Форда это наполняло горечью; он тоже был летчиком, получил Croix de guerre и пальмовую ветвь… Он не мог просто смотреть на жизнь, относиться к игре как к игре. Ему нужны были деньги, он любил деньги.
— Мне нужно много денег, — говорил он горячо, — я не хочу отставать от всех этих скотов, этих разодетых тунеядцев, которые никогда не заработали ни гроша, но которые осматривают вас с ног до головы и говорят: «Ах, черт, эти „жиголо“ — настоящие паразиты!», а они сами даже не умеют прилично ротозейничать, не говоря уж о работе. В их глазах мы представляем что-то вроде бастарда, нечто среднее между слугой и плохим артистом из варьете!
— Какое тебе дело? — лениво спрашивал Арчи.
— Большое. И сам проклинаю себя за это. — Забавно, что он действительно принимал это близко к сердцу, ужасно близко; у него был зуб против всех мужчин на Ривьере. Он приходил в комнату Арчи по окончании танцев, садился на окно и проклинал людей, которых встретил в этот вечер, а Арчи слушал, слушал, поворачивался, наконец, на другой бок и крепко засыпал.
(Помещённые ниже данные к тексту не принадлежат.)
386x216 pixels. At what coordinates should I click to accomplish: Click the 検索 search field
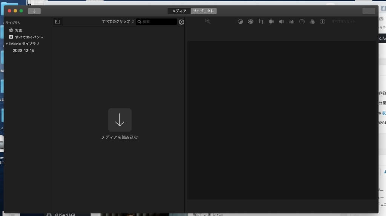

Но Форд был его единственным другом, единственным приятелем-мужчиной, так же, как Перри Вэль — единственной женщиной, которая ему нравилась.
— Перри — сокращенное от Периль, — объясняла она всегда и обычно прибавляла: — Следите за тактом, голубчик, — или же какую-нибудь другую, такую же глупую, шутку.
Форд очень мало говорил о Перри, и это не раз заставляло Арчи задуматься.
Они оба знали ее историю, лучшую ее часть, и обоим становилось с нею легче на душе.
Они все трое могли разговаривать; Перри была единственной женщиной, для которой «мальчики», как она их называла, любили устраивать пикники и которую они любили вывозить.
Арчи пришло в голову, что он может теперь зайти к Перри, и он ускорил шаг.
Вилла Перри была лимонного цвета с красной крышей, маркизы были оранжевые с белым; корзины цветов «болтались», по выражению Форда, повсюду. По правде сказать, вилла скорее была похожа на кафе, но Перри находила, что она выглядит привлекательной и что это и было ее целью — замечание, которое, по-видимому, не требовало ответа.